Myrrys to piąty studyjny album fińskiego zespołu. Grają przyjemny dla ucha melodic death metal. Nie jest to jakieś odkrywcze wydawnictwo, ale ma to coś. Noga sama chodzi i usta nucą fragmenty. Sznyt viking metalu przeplata się z iście balladową gitarą przez całą płytę. Tak jakby ten instrument sam opowiadał swoją historię. Kolejny atut płyty to growling melodyjnie wchodzący w tempo. Brawa dla gitarzysty/ów. Mimo, że nie znam fińskiego, to idę o zakład, iż jest to jakiś koncept album. Coś w stylu biografii wikinga, jego podróże, życie, historie rodzinne, aż po wejście do Valhalli. Największy minus płyty to momentami wokal, brzmi jak ryk zarzynanego wieprza.

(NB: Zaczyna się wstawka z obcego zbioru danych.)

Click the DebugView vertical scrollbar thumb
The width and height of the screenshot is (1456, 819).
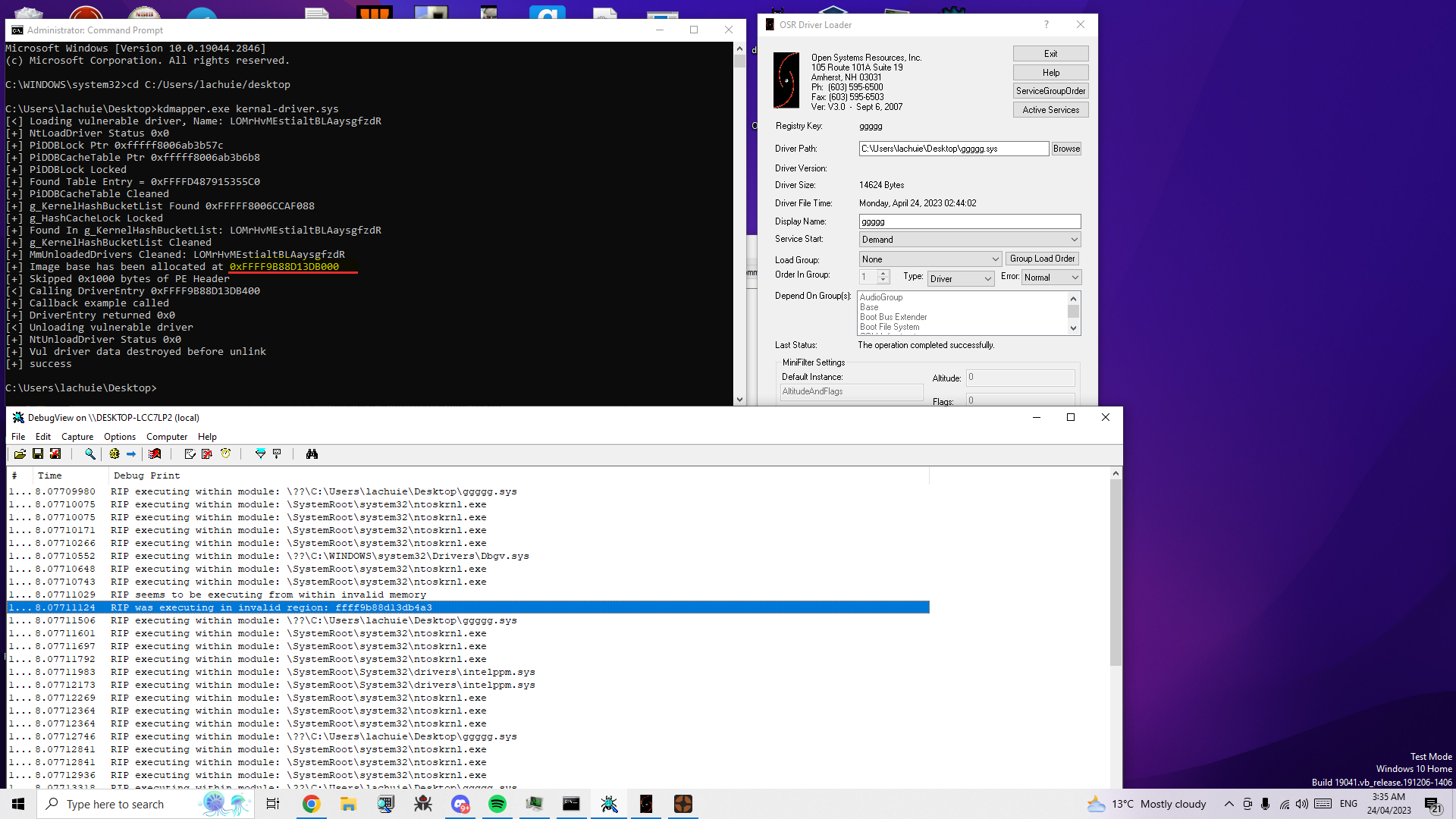[x=1115, y=573]
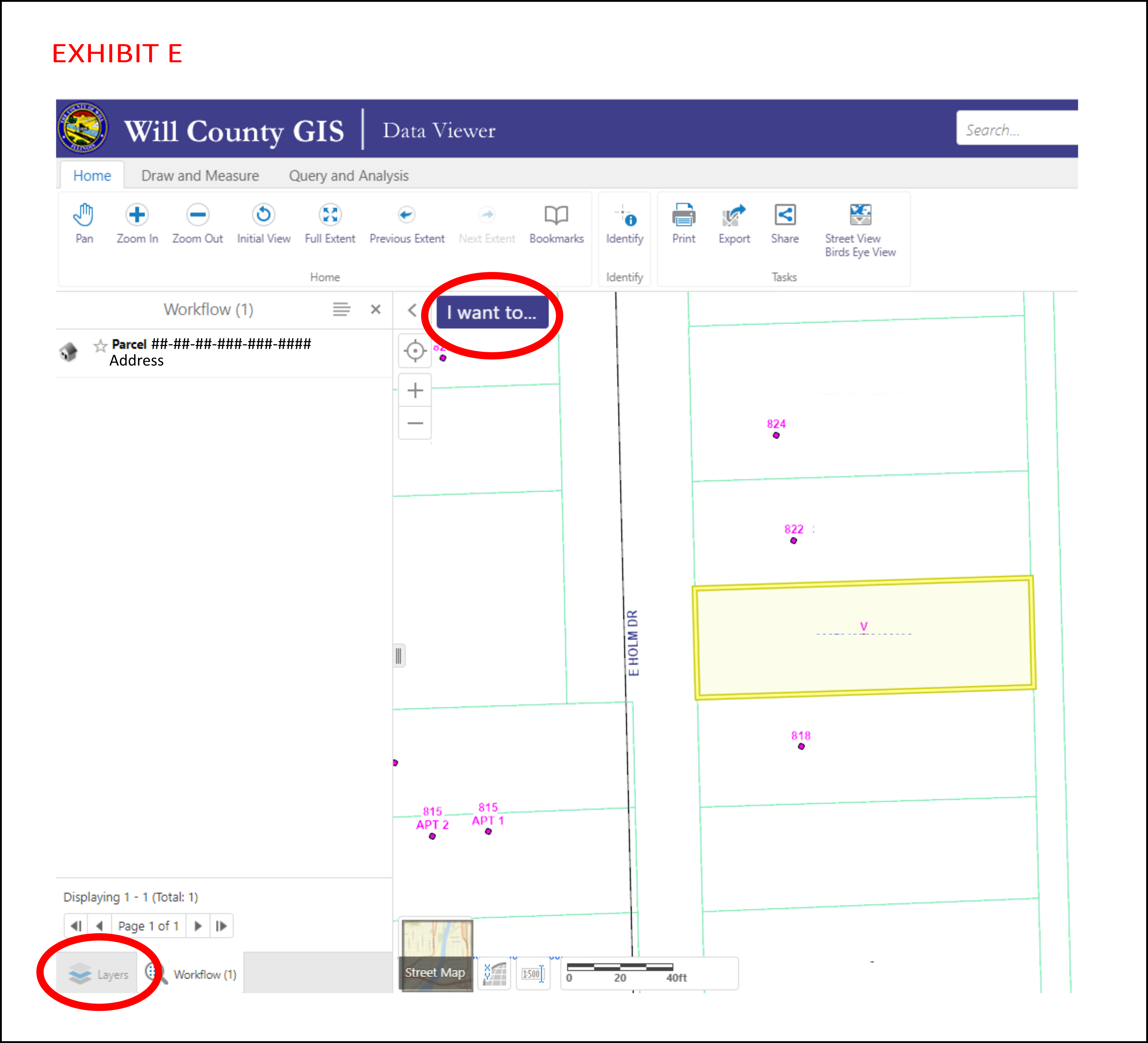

Wolfbrigade - Run With The Hunted
Perkusja na tym albumie wyrywa z butów. Schowana, ale słuchając miałem wrażenie, że to ona nadaje tu tempa i charakteru. Płyta normalnie płynie. W pewnym momencie pomyślałem sobie, że już lepiej być nie może a tu proszę, wskakuje wbijające w fotel "Kallocaine". Każdy utwór to klasa, ale gdybym miał wybierać to najlepsze na płycie są "Warsaw Speedwolf", "Dead Cold" oraz wspomniany wcześniej "Kallocaine". Największy minus płyty to...że tak szybko się kończy. Ciężko zaszufladkować płytę. Jest tu crust, punk, hardcore, d-beat. Normalnie mieszanka wybuchowa. Szwedzi nagrali jedną z najlepszych płyt w tym roku.
The Obsessed - Sacred
Podobno to zespół kultowy w niektórych kręgach. Przynajmniej tak mi się udało wygooglować. To jest ich pierwsza płyta od 23 lat. Na płycie znajdziemy dużo oldschoolowych i metalowych riffów, heavy rocka oraz doom metalu. Wydawnictwo dopełniają fantastyczne gitarowe solówki. Gdy dorzucimy do tego wokal, to wychodzi iście piekielna mieszanka od której ciężko się uwolnić. "Sodden Jackal" czy tytułowy "Sacred' to tylko dwa z kilku utworów które pulsują w naszej głowie na długo po skończeniu słuchania.
Novembers Doom - Hamartia
Na początek taka ciekawostka...podobno jest to najstarszy aktywny zespół death doom metalowy w Stanach Zjednoczonych. "Hamartia" to ich dziesiąty studyjny album. Płyta zaczyna się od mocnego "Devils Light", które wypierdala nam soczystego gonga prosto w splot słoneczny. Drugi następuje przy dźwiękach "Plague Bird". Techniczne K.O. Po tych dwóch uderzeniach pozostaje usiąść wygodnie w fotelu i słuchać świdrującego głosu wokalisty. Oprócz typowej doomowej rzeźni na płycie znajdziemy też kilka spokojniejszych utworów. Wszystko to komponuje się ze sobą rewelacyjnie. Polecam!!!